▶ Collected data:
===
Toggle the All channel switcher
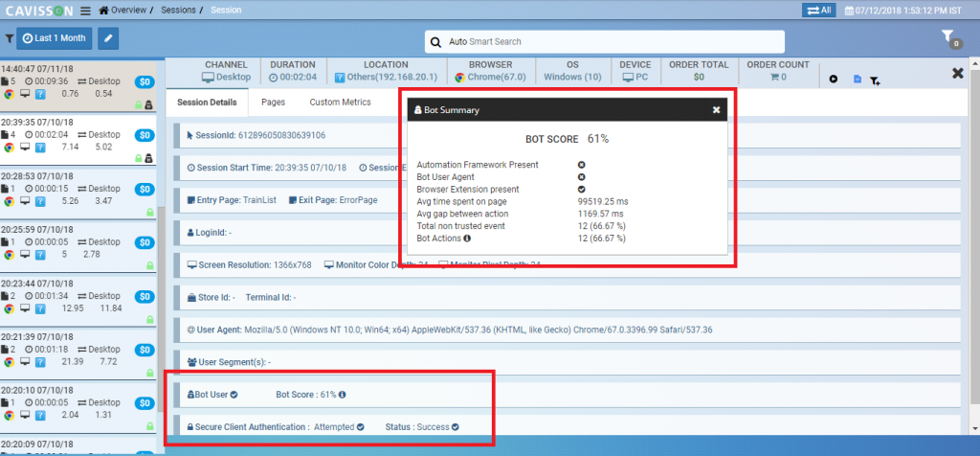The image size is (980, 456). click(820, 10)
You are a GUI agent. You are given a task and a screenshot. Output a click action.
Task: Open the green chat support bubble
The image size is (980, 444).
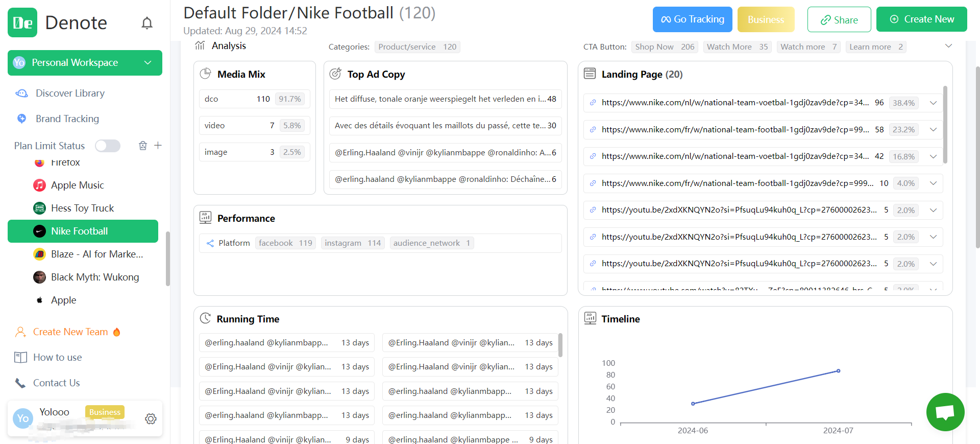pos(945,412)
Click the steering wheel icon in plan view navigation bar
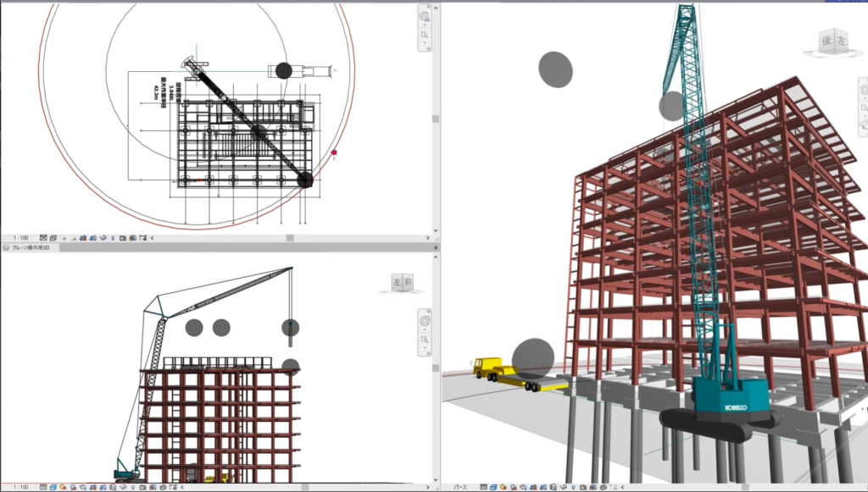 [424, 15]
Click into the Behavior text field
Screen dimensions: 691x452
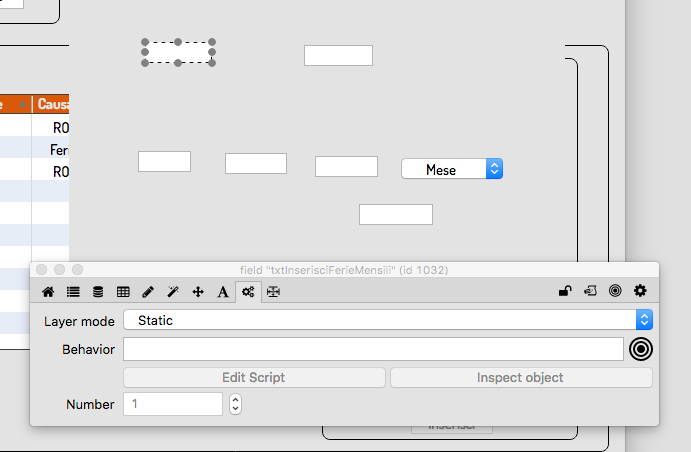(x=373, y=349)
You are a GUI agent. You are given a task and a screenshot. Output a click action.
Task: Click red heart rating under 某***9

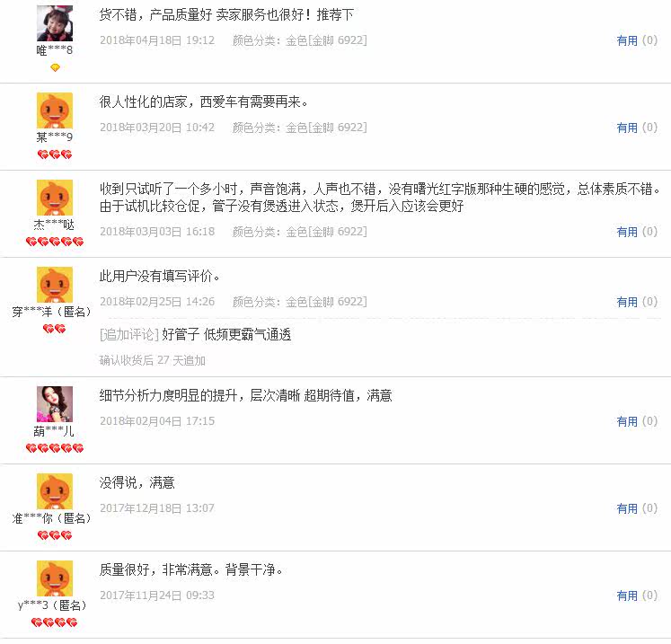(55, 154)
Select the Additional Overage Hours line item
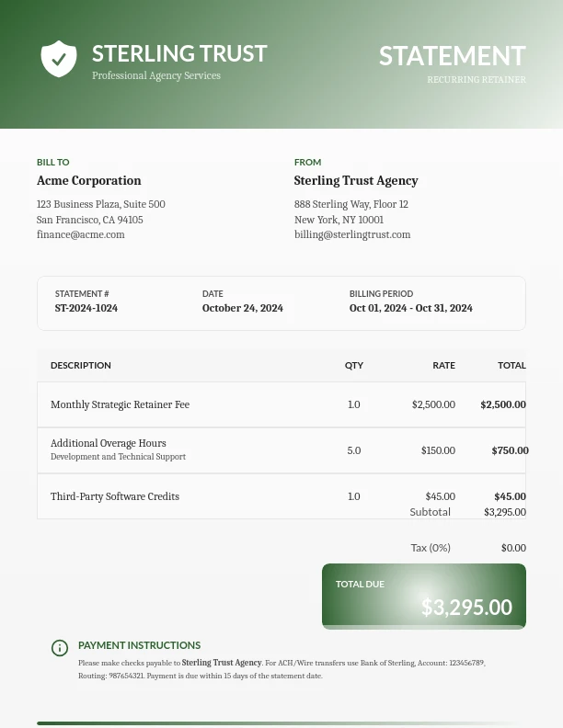This screenshot has width=563, height=728. point(109,443)
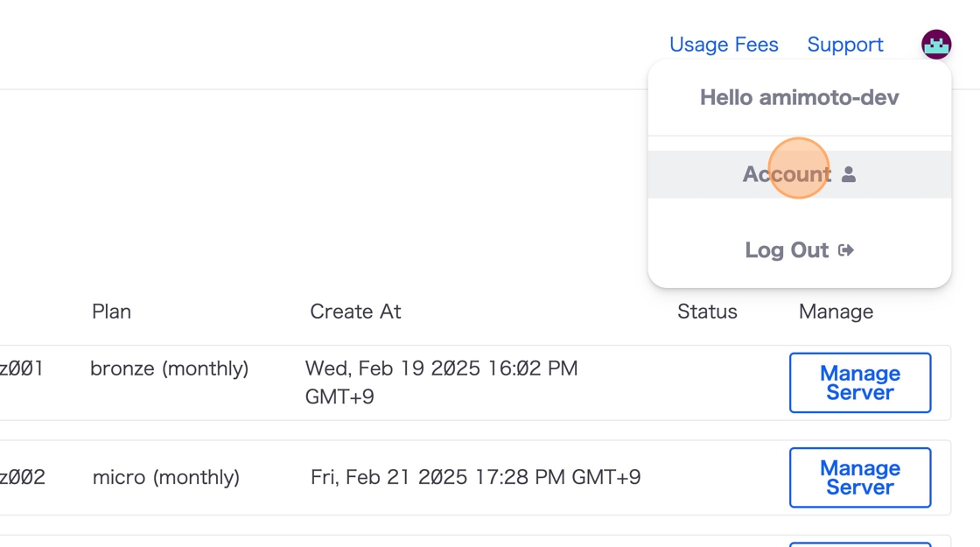The height and width of the screenshot is (547, 980).
Task: Open the Usage Fees link
Action: 724,45
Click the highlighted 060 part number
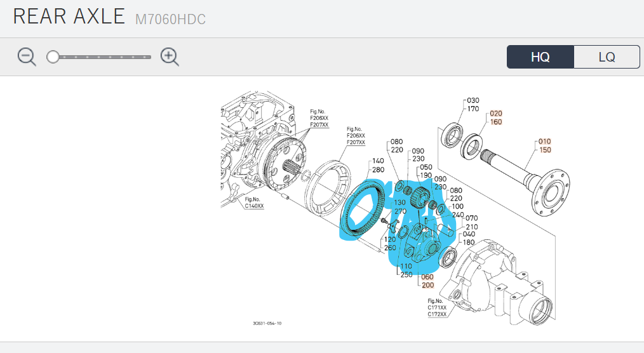The height and width of the screenshot is (353, 644). [427, 277]
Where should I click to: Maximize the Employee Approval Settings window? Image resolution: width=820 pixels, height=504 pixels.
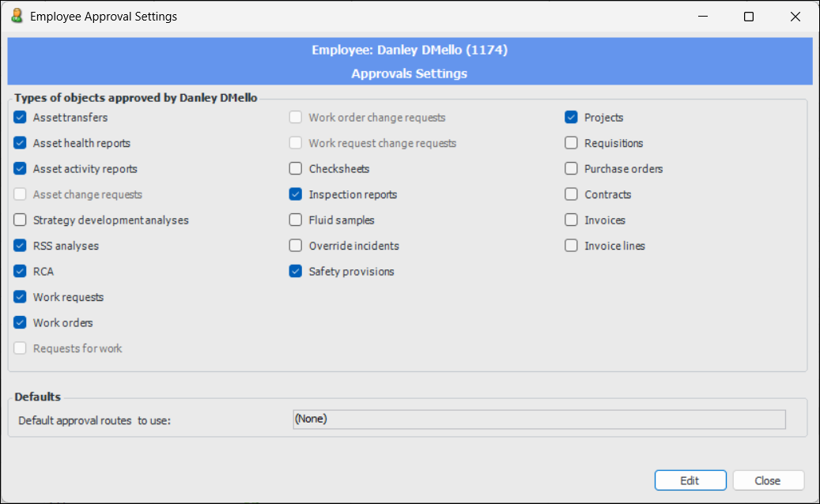[x=749, y=17]
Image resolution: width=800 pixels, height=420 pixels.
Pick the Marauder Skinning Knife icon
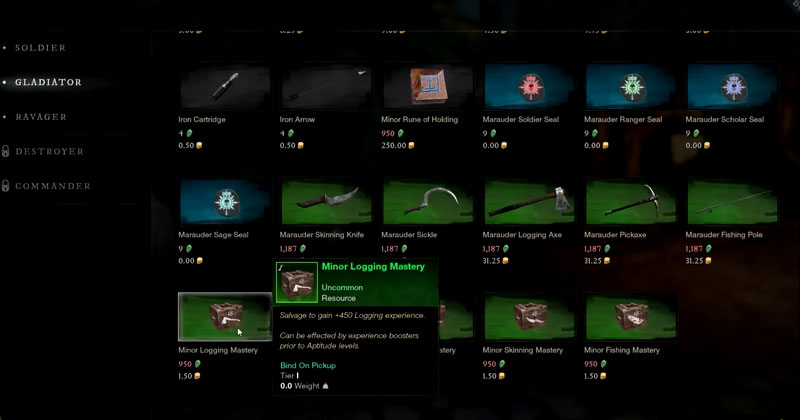326,202
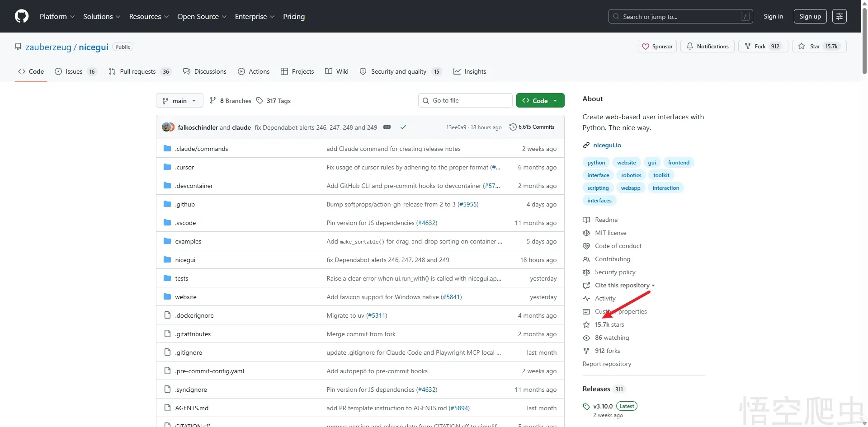Click the commit message ellipsis icon
This screenshot has width=868, height=427.
pyautogui.click(x=387, y=127)
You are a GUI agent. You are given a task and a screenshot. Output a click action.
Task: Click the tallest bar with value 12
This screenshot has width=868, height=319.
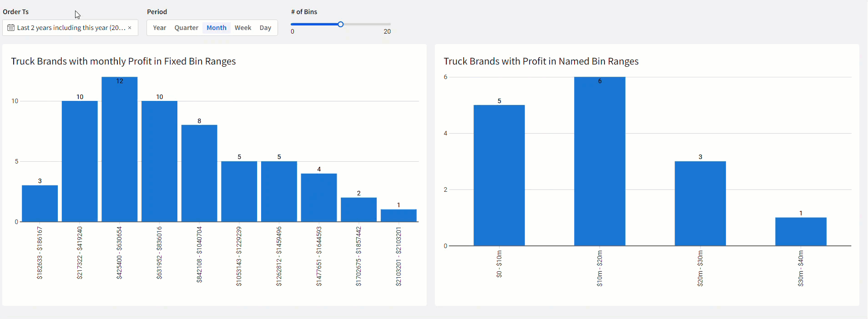tap(119, 150)
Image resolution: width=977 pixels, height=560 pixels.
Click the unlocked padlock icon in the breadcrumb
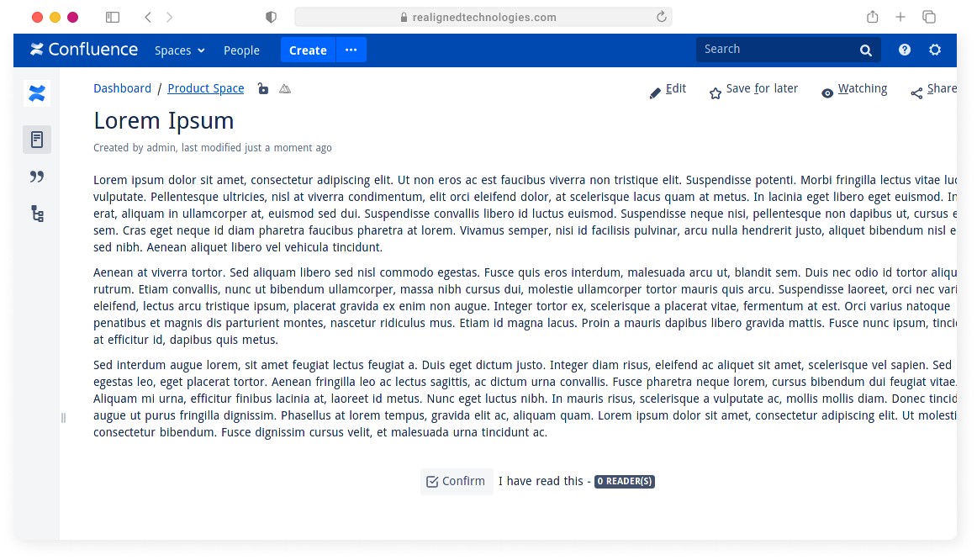pos(261,87)
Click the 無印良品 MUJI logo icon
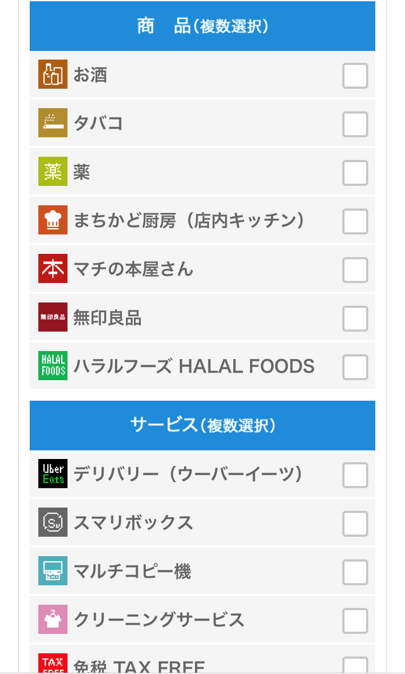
===
▶ DESCRIPTION OF THE TASK:
Please set down the data above exactly as given, leaving every picture out.

▶ WRITTEN ANSWER:
Toggle the All channel switcher
The image size is (980, 456). click(820, 10)
You are a GUI agent. You are given a task and a screenshot. Output a click action.
Task: Open the green chat support bubble
The image size is (980, 444).
pos(945,412)
Click the steering wheel icon in plan view navigation bar
 [424, 15]
Click into the Behavior text field
Screen dimensions: 691x452
(x=373, y=349)
You are a GUI agent. You are given a task and a screenshot. Output a click action.
Task: Click red heart rating under 某***9

(55, 154)
Select the Additional Overage Hours line item
This screenshot has width=563, height=728. point(109,443)
The height and width of the screenshot is (547, 980).
Task: Open the Usage Fees link
Action: 724,45
Click the highlighted 060 part number
The height and width of the screenshot is (353, 644). [427, 277]
Where should I click to: Maximize the Employee Approval Settings window? Image resolution: width=820 pixels, height=504 pixels.
[x=749, y=17]
Image resolution: width=800 pixels, height=420 pixels.
Pick the Marauder Skinning Knife icon
326,202
Click the commit message ellipsis icon
This screenshot has width=868, height=427.
pyautogui.click(x=387, y=127)
You are a GUI agent. You are given a task and a screenshot. Output a click action.
Task: Click the tallest bar with value 12
This screenshot has width=868, height=319.
tap(119, 150)
Image resolution: width=977 pixels, height=560 pixels.
Click the unlocked padlock icon in the breadcrumb
pos(261,87)
Click the 無印良品 MUJI logo icon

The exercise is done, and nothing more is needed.